Female Nazi guard (1902–1949)

Elisabeth Lupka (27 October 1902 – 8 January 1949) was a Nazi female guard at two prison camps during World War II.

Lupka was born in Klein-Damner, German Empire (present-day Dąbrówka Mała, Lubusz Voivodeship, Poland). She got married in 1934, had no children and soon divorced. In 1937 she went to Berlin to work in an aircraft factory.

In 1942 she left her menial job as a labourer and went to Ravensbrück concentration camp to undergo training as a camp guard. Lupka graduated and later became an Aufseherin over several work details. In March 1943, she was assigned to the German Auschwitz-Birkenau camp in Poland as an Aufseherin then as a Blockführerin (Block Overseer), where she physically beat many prisoners with a whip and selected many others for the gas chambers. She stayed in the camp until its last evacuations in early January 1945 and accompanied a death march to Loslau. Lupka returned to Ravensbrück later that same month.

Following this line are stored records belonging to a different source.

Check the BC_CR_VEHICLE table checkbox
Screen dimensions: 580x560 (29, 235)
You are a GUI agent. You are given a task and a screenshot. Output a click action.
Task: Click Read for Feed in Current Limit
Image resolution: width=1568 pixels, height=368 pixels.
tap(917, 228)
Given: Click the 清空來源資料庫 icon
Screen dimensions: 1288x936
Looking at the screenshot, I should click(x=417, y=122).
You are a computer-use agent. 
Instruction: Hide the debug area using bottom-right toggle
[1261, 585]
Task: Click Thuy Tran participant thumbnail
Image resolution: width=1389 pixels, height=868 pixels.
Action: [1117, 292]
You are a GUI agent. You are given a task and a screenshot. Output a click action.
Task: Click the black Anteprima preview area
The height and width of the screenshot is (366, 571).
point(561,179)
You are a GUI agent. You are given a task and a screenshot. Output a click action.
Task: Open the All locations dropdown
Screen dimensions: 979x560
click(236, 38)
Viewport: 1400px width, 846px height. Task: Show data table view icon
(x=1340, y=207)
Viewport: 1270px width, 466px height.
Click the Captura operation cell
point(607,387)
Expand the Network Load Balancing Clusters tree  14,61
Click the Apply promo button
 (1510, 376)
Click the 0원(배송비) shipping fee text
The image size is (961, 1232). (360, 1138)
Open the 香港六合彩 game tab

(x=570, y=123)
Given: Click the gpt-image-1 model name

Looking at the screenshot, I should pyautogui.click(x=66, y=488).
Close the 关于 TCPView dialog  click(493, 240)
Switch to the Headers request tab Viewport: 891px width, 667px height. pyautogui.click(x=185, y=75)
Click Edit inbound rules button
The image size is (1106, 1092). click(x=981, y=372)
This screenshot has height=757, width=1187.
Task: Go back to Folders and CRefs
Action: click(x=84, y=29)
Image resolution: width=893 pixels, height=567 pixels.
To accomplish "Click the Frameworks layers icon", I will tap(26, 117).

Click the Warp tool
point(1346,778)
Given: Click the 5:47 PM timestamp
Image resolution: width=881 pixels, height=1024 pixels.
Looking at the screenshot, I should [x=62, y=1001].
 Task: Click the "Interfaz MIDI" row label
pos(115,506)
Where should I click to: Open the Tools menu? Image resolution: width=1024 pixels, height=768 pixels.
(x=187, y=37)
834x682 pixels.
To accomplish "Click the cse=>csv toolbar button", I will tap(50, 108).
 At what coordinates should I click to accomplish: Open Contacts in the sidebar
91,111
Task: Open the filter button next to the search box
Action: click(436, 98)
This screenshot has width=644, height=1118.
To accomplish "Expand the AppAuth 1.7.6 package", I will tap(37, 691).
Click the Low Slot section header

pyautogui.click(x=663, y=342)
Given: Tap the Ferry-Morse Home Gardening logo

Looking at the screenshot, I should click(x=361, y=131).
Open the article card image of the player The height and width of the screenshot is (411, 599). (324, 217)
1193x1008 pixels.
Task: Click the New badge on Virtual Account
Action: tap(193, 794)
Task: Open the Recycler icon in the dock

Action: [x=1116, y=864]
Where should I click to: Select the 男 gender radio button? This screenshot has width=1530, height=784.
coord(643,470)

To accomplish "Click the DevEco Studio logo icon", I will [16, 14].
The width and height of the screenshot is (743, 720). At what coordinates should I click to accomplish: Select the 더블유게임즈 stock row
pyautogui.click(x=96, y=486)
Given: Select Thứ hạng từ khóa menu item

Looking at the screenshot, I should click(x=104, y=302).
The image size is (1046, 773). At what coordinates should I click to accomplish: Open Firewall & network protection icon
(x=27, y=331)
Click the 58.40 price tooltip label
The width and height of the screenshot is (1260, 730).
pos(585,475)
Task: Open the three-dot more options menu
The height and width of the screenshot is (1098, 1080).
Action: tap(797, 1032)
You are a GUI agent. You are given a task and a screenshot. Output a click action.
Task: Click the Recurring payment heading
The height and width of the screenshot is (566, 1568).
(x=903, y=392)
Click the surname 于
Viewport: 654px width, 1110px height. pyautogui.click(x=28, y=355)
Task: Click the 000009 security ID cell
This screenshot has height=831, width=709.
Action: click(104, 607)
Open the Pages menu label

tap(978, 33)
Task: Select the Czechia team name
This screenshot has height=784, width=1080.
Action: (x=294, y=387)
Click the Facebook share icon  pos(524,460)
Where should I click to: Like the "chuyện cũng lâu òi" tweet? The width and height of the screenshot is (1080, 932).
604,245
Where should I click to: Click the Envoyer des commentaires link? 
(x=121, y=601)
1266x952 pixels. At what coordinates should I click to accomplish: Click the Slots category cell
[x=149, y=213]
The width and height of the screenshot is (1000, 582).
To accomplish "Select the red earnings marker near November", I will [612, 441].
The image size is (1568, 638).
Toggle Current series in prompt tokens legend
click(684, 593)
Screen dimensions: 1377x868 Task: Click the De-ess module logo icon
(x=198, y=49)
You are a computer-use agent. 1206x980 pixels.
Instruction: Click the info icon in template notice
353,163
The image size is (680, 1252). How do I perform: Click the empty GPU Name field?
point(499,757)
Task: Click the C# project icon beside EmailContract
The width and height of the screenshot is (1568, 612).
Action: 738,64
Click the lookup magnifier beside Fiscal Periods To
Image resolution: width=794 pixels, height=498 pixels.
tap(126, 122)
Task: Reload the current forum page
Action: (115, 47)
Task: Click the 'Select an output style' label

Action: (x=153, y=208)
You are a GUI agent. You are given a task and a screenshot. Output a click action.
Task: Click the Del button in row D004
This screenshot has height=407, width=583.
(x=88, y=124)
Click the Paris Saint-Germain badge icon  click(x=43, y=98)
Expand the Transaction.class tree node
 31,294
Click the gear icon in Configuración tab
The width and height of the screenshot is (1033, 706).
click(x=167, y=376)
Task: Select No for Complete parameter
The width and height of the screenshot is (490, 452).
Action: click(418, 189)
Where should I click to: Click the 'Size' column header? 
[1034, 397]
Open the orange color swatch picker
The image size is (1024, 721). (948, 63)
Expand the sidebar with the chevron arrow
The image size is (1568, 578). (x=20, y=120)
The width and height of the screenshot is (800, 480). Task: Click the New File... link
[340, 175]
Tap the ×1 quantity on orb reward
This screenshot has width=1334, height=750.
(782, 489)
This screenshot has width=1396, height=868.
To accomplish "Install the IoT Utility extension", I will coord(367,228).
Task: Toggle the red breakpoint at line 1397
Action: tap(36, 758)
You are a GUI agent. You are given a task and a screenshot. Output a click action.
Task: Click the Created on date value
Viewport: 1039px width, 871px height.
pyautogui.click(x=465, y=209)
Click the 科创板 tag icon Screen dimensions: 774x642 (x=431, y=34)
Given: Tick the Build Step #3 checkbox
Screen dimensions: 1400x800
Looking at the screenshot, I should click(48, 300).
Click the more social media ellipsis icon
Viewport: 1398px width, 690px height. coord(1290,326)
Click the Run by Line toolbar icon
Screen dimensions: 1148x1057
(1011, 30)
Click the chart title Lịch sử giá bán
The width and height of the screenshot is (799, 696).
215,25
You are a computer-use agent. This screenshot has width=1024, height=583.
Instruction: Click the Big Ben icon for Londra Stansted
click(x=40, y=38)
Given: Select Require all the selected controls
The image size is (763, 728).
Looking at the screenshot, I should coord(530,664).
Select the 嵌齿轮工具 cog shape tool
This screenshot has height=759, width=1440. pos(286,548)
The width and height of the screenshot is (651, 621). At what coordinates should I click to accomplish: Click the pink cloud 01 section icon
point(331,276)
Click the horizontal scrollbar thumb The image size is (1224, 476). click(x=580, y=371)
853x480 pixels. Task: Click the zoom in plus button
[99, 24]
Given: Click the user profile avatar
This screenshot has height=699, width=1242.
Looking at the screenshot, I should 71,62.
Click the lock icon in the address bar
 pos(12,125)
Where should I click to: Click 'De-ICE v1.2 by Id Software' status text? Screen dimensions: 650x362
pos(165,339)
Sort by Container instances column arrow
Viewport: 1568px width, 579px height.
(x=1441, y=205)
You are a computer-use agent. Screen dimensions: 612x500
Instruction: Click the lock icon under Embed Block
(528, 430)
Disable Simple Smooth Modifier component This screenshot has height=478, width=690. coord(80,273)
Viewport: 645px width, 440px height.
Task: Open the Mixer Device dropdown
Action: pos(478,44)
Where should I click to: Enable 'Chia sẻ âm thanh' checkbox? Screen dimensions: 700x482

On 6 June 1945, Lupka was arrested by Allied troops and sent to an internment camp. Two years later, on 6 July 1948, after a long investigation, she appeared at a Kraków court for war crimes, mainly the maltreatment of prisoners and her involvement in selections of inmates to the gas chambers. Lupka was found guilty, and executed by short-drop hanging on 8 January 1949 at Montelupich Prison in Kraków. Her corpse was sent to Jagiellonian University in Krakow for use by medical students.